What’s important to note here is that the links that carry the weight are natural. Buying up ten or a thousand domains that all link to your domain isn’t going to do you any good, no matter how many artificial backlinks you create. The search engine algorithm can handily identify these links as false, or at least lacking the EAT weight necessary to boost your site’s reputation.
Link “juice” is the term we use in the marketing industry to describe this “weight.” The more weight a site has, the more “juice” its links possess. As we’ve already discussed, this juice isn’t just determined by the number of backlinks. It is determined by the backlinks’ value. It is evaluated by where they come from.
And yes, your site has “juice” as well. One of the ways in which professional, ethical SEO marketers help build a site’s reputation is by navigating ways to encourage backlinking. This process often includes your site linking to others via its outbound links—that is, passing on your site’s “link juice” to others. When these sites and others then backlink to your website, that helps to build a web of reputation that search engines can identify, giving all your sites a boost.
You want to build “link juice” by creating content that others will want to link to, and you equally want to pass that juice on by linking to other sites with high EAT values. You’re ready for outreach when you are willing to prove that you’ll pass on link juice in an SEO savvy manner. This process means improving that web of reputation in a way that will increase search engine rankings.
Of course, we expect you already know it’s essential to get your content out on various platforms to increase traffic.

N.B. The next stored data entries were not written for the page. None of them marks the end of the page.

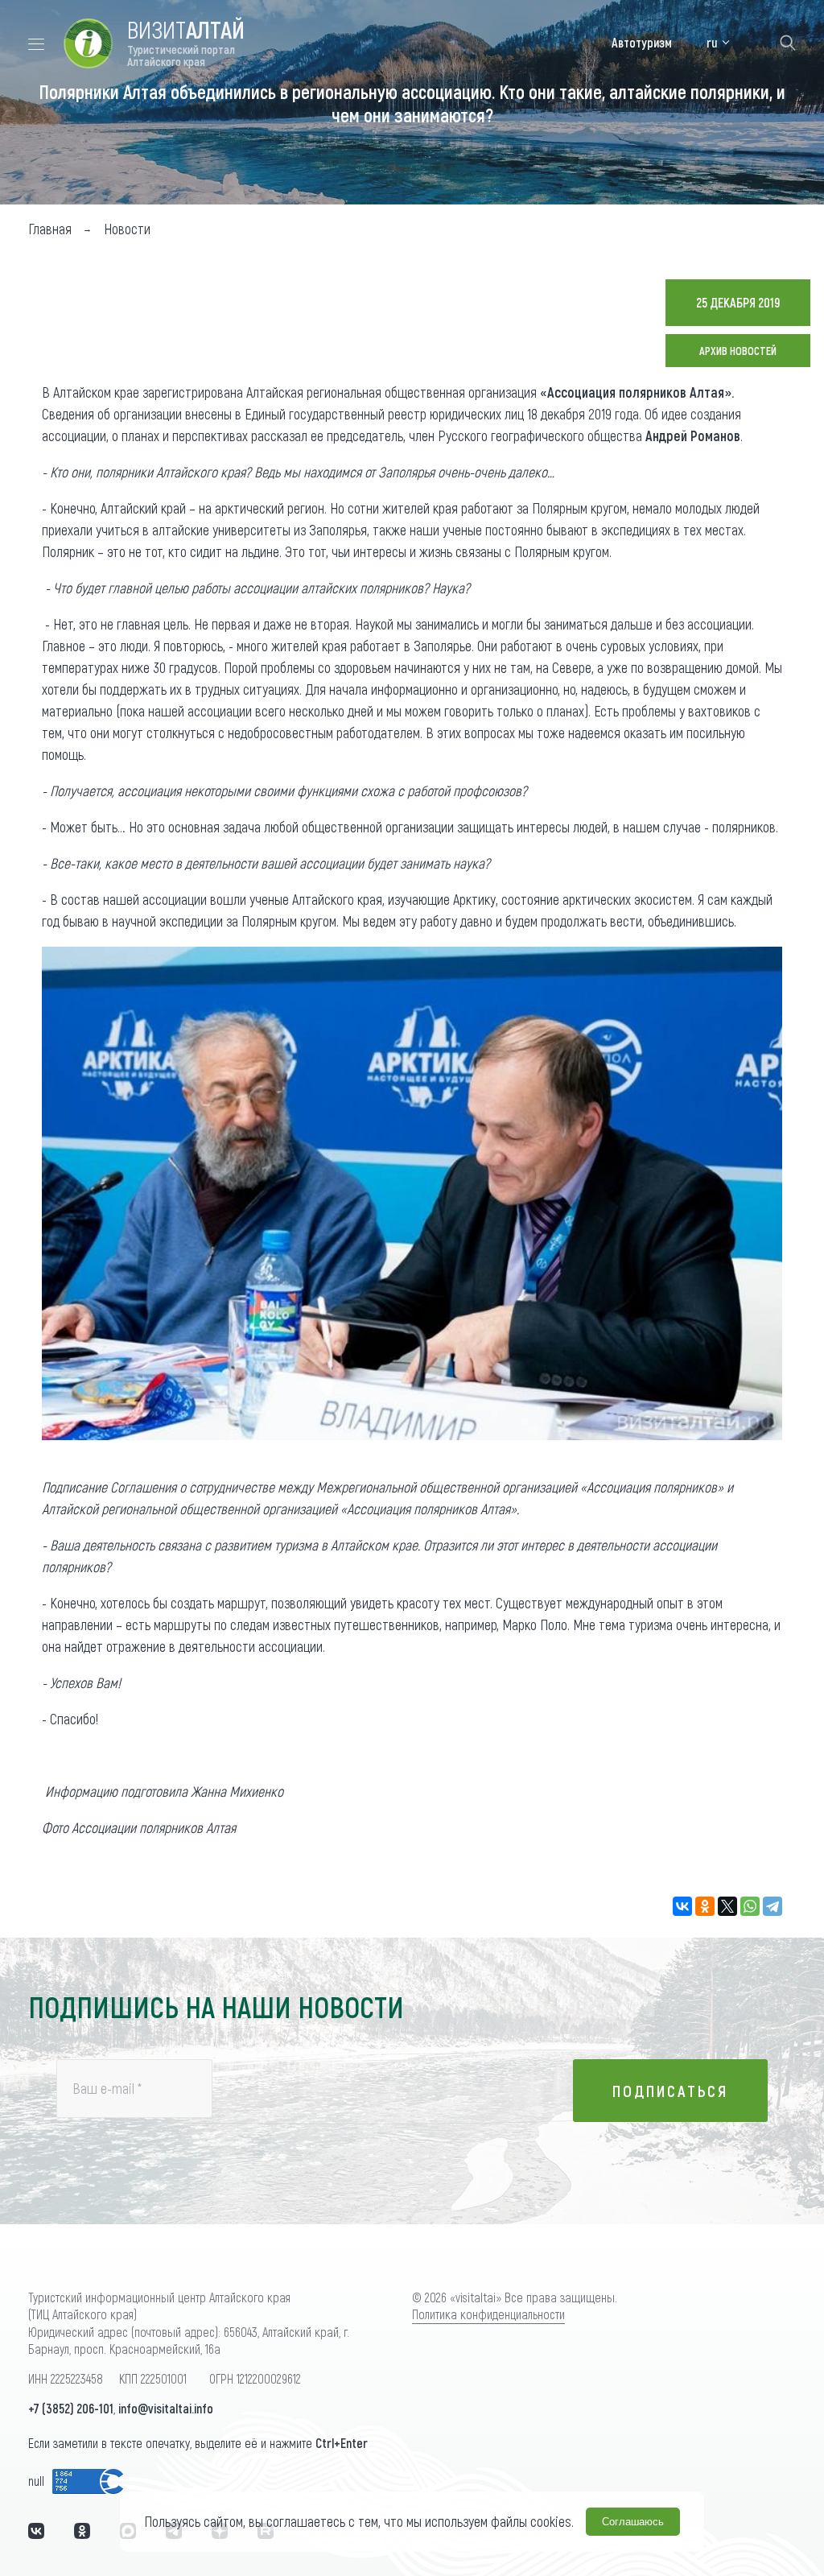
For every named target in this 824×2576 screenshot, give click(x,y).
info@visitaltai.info (165, 2408)
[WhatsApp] (750, 1906)
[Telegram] (772, 1906)
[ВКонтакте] (682, 1906)
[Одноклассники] (705, 1906)
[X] (727, 1906)
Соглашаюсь (633, 2522)
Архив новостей (738, 350)
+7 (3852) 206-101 (70, 2408)
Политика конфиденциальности (488, 2314)
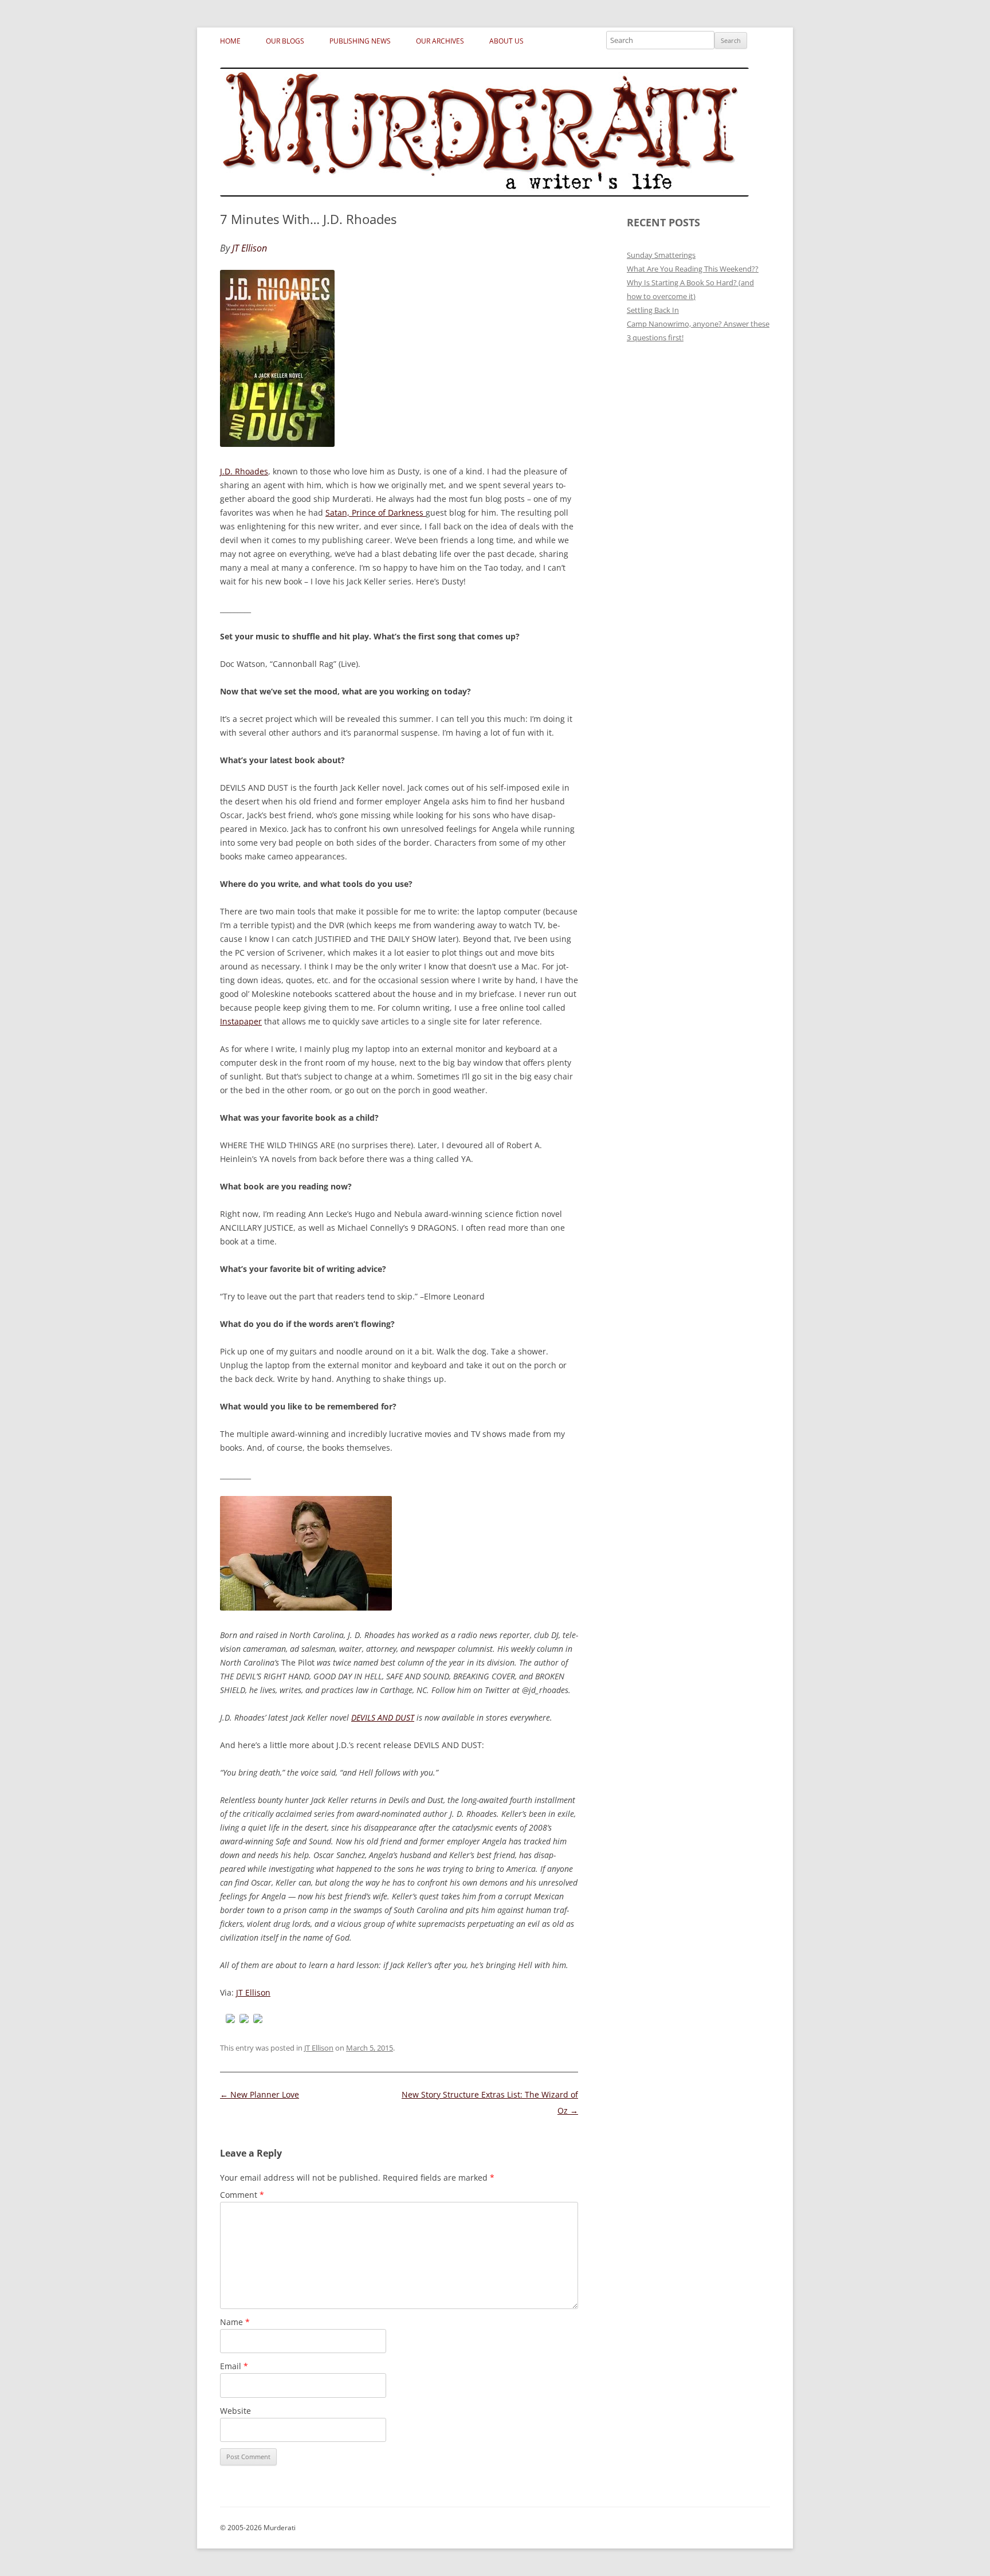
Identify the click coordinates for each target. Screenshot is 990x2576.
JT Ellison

But it’s also often helpful to reach out to other relevant sites that are important to your industry, the topic at hand, or linking to similar content.
By establishing your EAT value and forming connections with these other sites, you can start to build a reputation web that will continue to grow on its own, even as you continue to feed it more material.
And always remember that expertise, authority, and trustworthiness are the keys to content that will generate link juice. Backlinks are essential for improving your rankings. But you want to work with the system, and not try to game it.